* _TUGAS LATIHAN_:
[1] Tuliskan ulang tanpa perubahan bagian kutipan tentang Melaka, mulai dari "Oke, masih cerita" sampai dengan "Harmoni itu lho.".
[2] Jawab pertanyaan berikut berdasarkan kutipan tentang Melaka.
(a) Pada hari ke berapa petualangan di kawasan kota tua Melaka berlangsung?
(b) Di area mana rombongan langsung diturunkan setibanya di Melaka?
(c) Arsitektur bangunan pertokoan yang dilewati disamakan dengan kawasan apa di Bandung?

JALAN-JALAN KE KUALA LUMPUR BERKAH NGEBLOG PART 2 EPISODE MELAKA



Oke, masih cerita jalan-jalan gratis ke Kuala Lumpur, kali ini kheuseus petualangan di kawasan old town Malaka atau Melaka (baca: Melake) masih di hari pertama. Walau waktunya nggak terlalu lama juga, tapi buat saya petualangan singkat di kawasan kota tua Melaka cukup seru dan menyenangkan.


Kami sampai di Melaka menjelang jam sebelas waktu Malaysia, langsung di drop di area Dutch Street. Sebelum memasuki kawasan kota tua, kami melewati area pertokoan yang arsitektur bangunannya persis kawasan Pasar Baru Bandung jaman dulu. Jadi berasa Deja Vu. Atau kalau di Jakarta, seperti kawasan pertokoan di jalan-jalan yang menuju ke Harmoni itu lho.

Item tersimpan
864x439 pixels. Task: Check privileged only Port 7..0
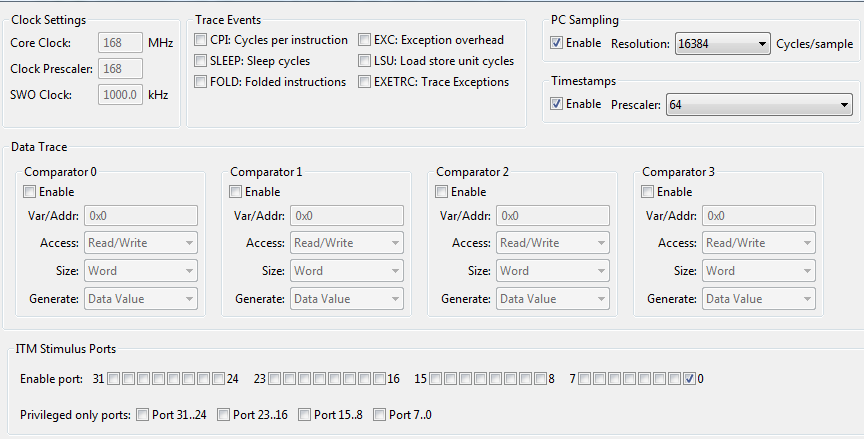coord(379,415)
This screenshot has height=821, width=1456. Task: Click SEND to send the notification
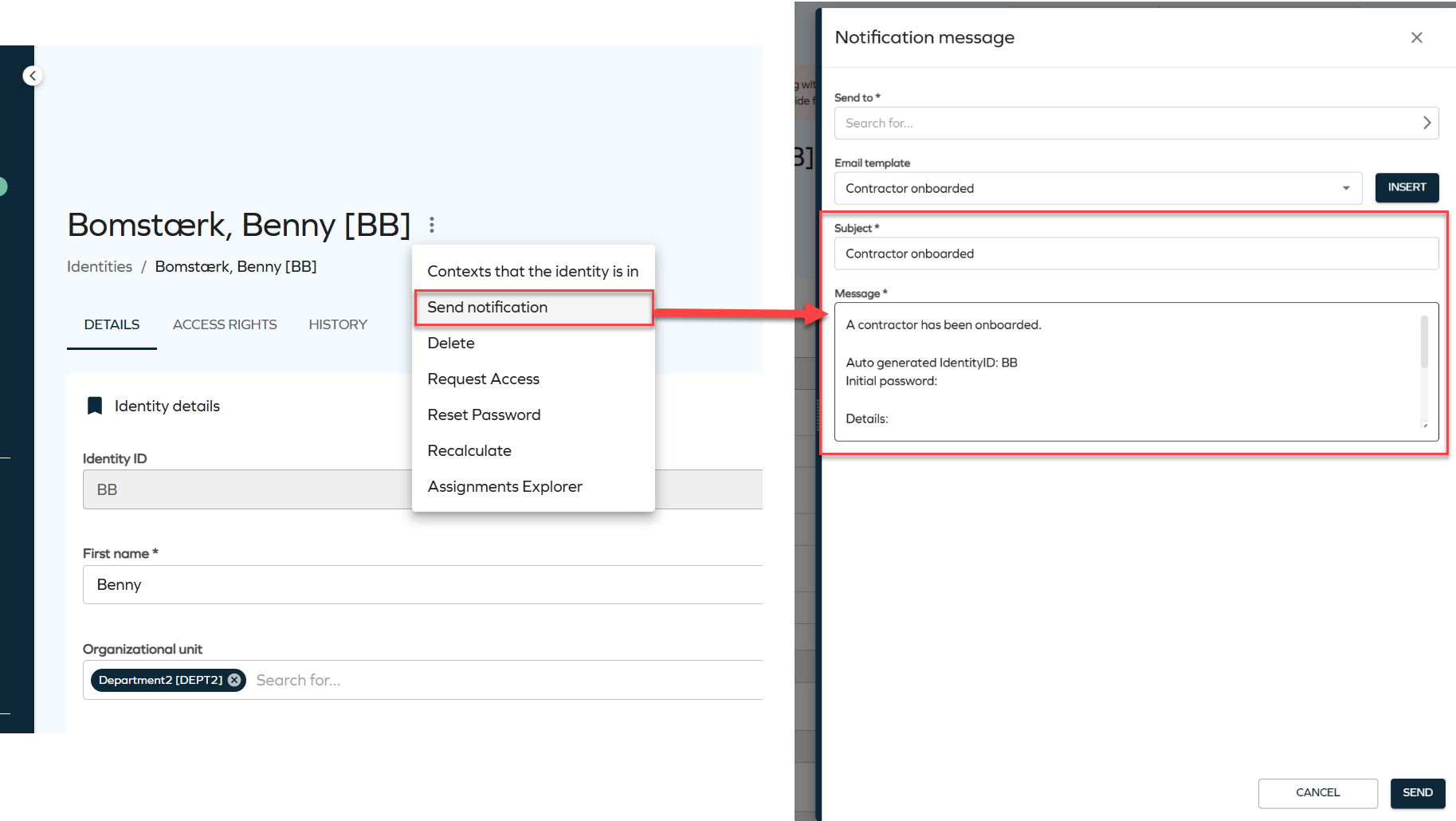pyautogui.click(x=1417, y=792)
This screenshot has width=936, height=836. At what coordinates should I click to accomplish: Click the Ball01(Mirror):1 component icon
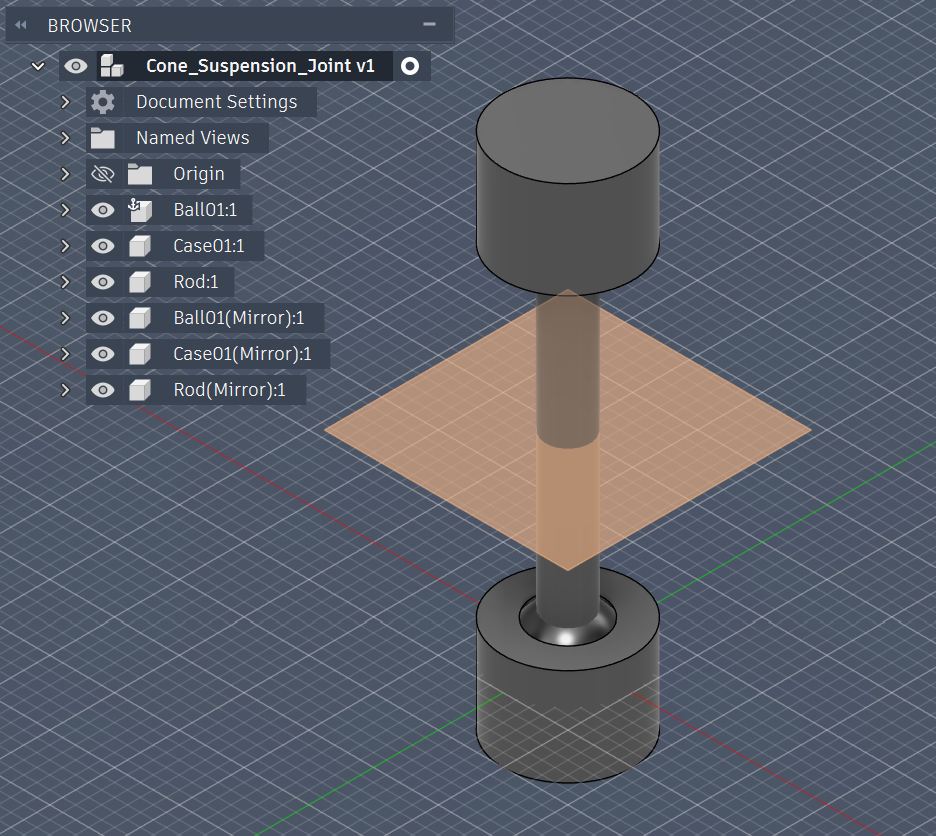click(138, 317)
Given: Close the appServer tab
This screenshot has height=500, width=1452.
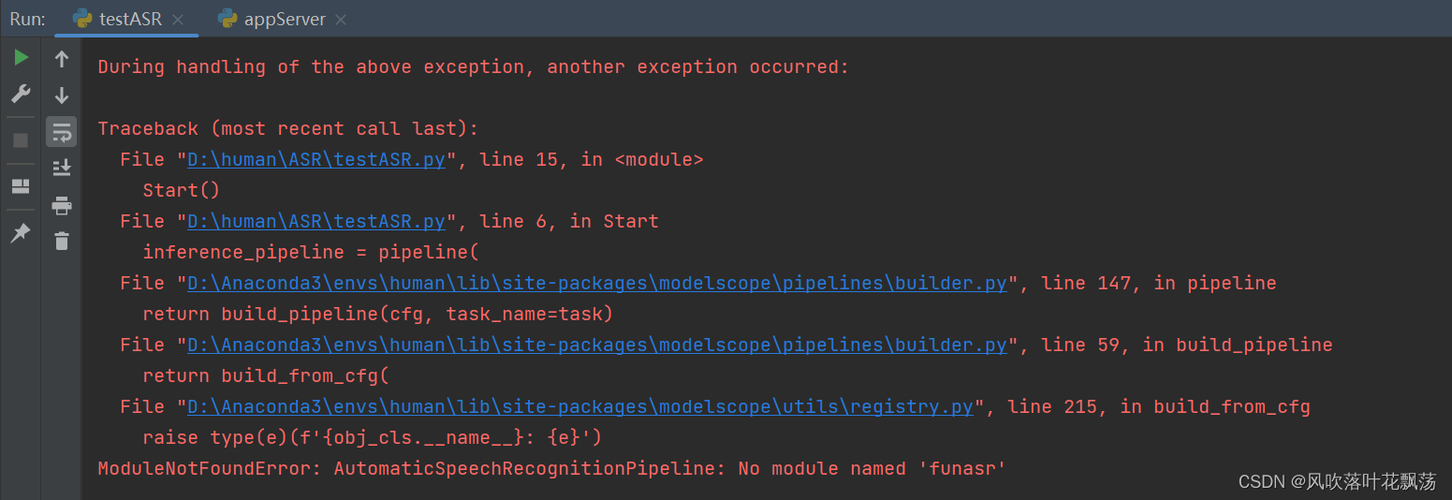Looking at the screenshot, I should click(x=341, y=20).
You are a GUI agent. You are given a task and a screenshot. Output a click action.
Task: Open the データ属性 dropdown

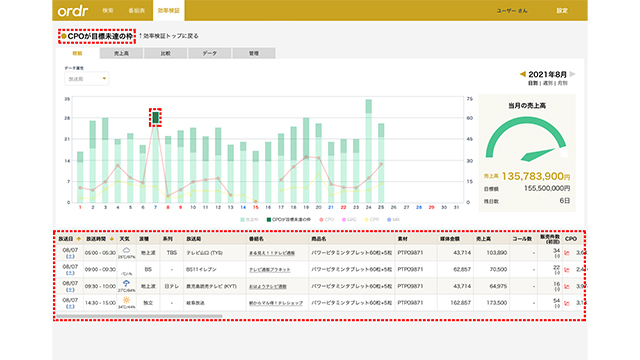[87, 79]
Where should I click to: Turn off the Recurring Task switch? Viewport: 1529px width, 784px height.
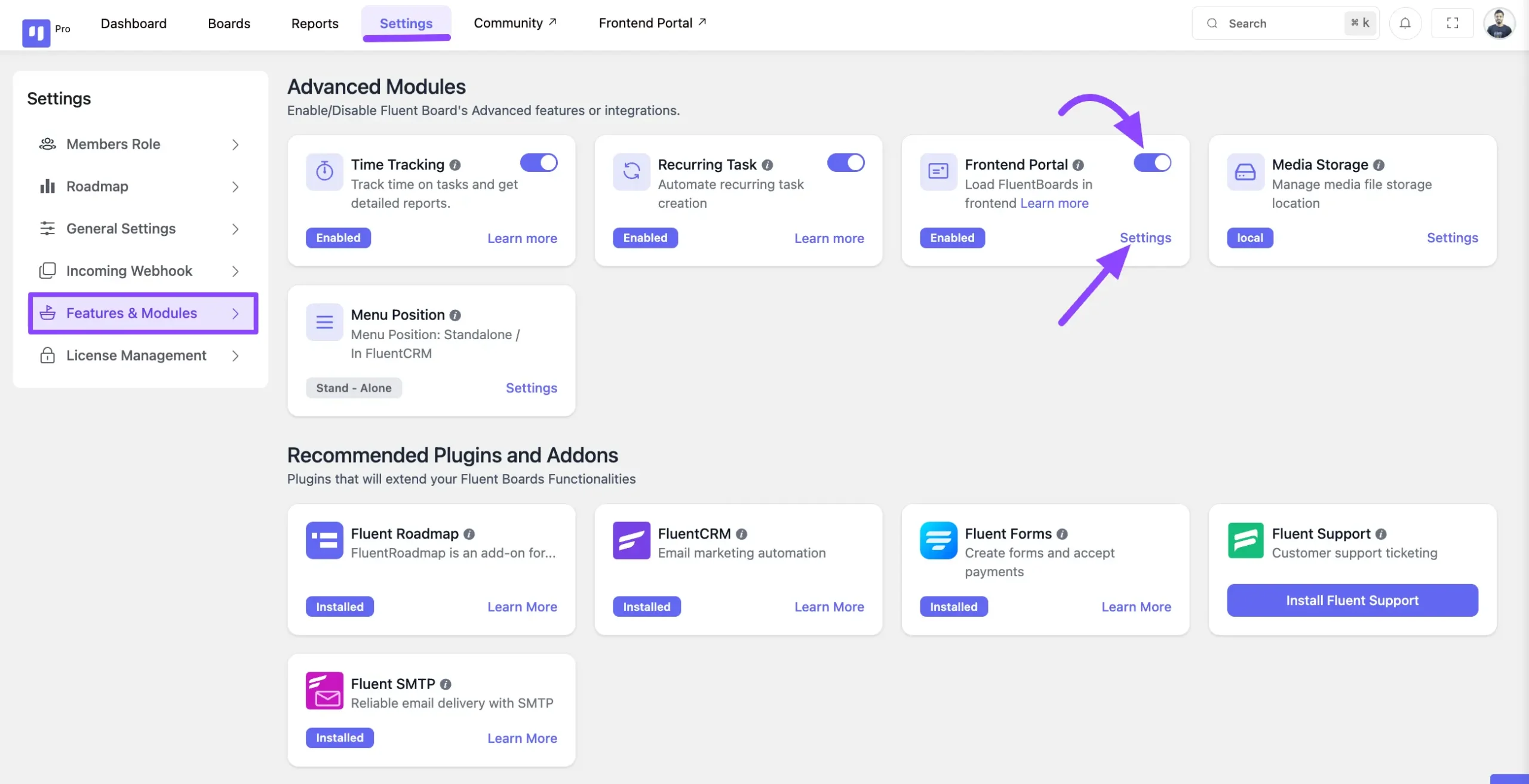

* _JAWABAN_:
[1]
Oke, masih cerita jalan-jalan gratis ke Kuala Lumpur, kali ini kheuseus petualangan di kawasan old town Malaka atau Melaka (baca: Melake) masih di hari pertama. Walau waktunya nggak terlalu lama juga, tapi buat saya petualangan singkat di kawasan kota tua Melaka cukup seru dan menyenangkan.


Kami sampai di Melaka menjelang jam sebelas waktu Malaysia, langsung di drop di area Dutch Street. Sebelum memasuki kawasan kota tua, kami melewati area pertokoan yang arsitektur bangunannya persis kawasan Pasar Baru Bandung jaman dulu. Jadi berasa Deja Vu. Atau kalau di Jakarta, seperti kawasan pertokoan di jalan-jalan yang menuju ke Harmoni itu lho.

[2]
(a) Hari pertama.
(b) Area Dutch Street.
(c) Kawasan Pasar Baru Bandung zaman dulu.